TASK PROMPT:
For the listing that follows, give again exactly the lines from the one with "Open the monitor tasks sidebar icon" to the one with "Viewport: 1024px width, 576px height.", including both.

SUPPLIED RECORDS:
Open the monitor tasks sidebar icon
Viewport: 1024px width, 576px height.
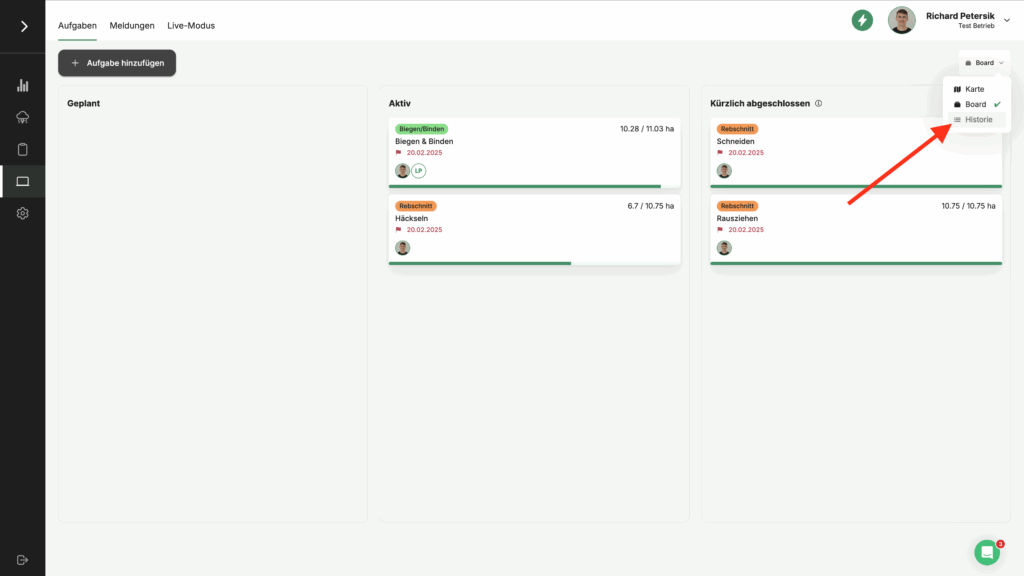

---

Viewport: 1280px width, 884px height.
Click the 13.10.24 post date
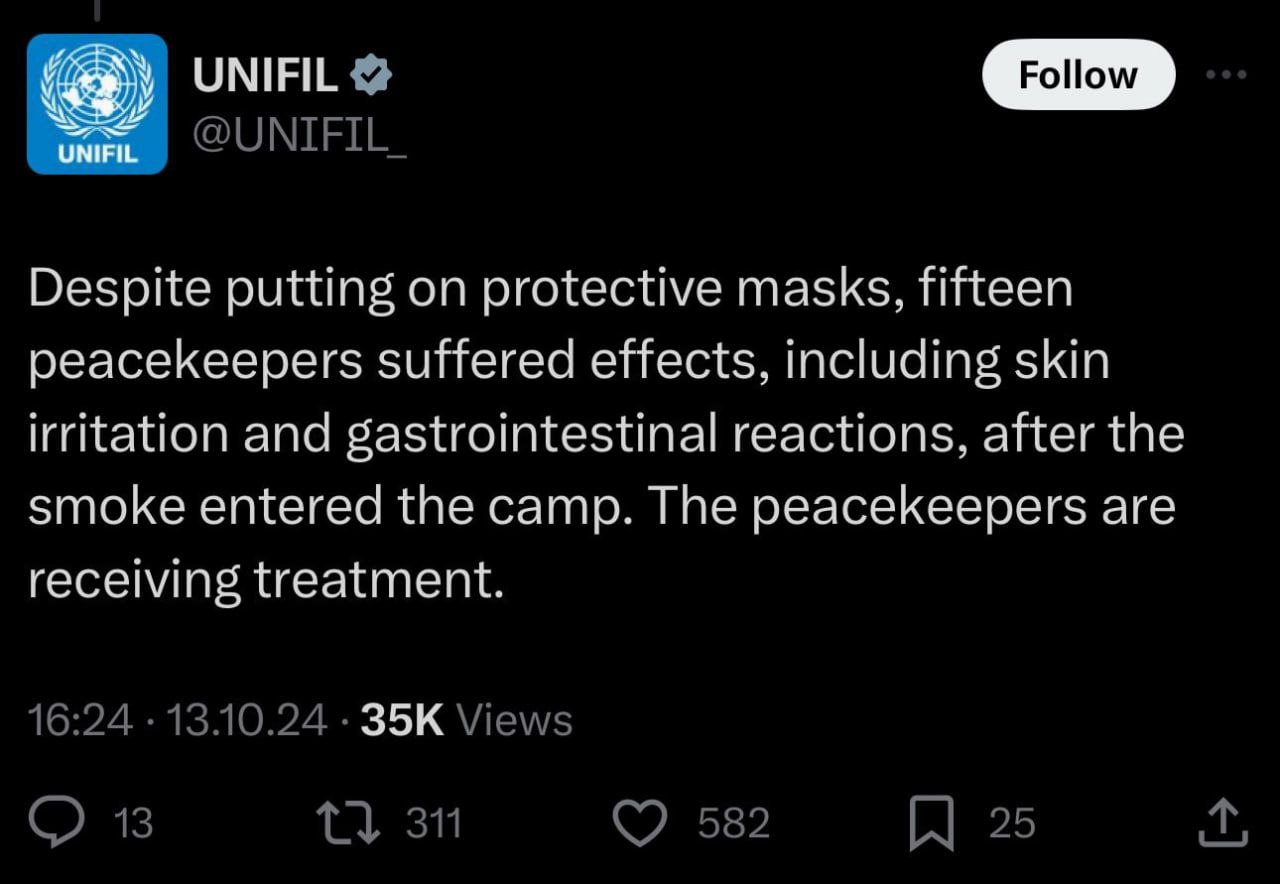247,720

--

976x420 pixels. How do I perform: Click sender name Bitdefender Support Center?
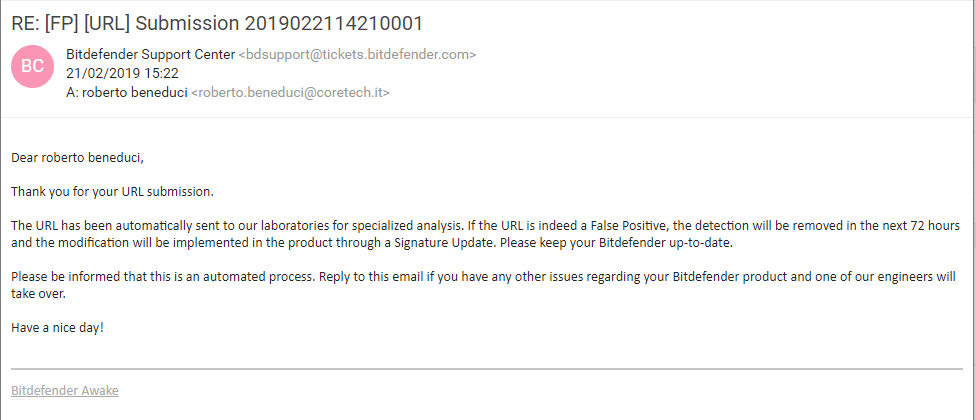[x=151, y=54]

OUTPUT BELOW:
Open the monitor tasks sidebar icon
Viewport: 1024px width, 576px height.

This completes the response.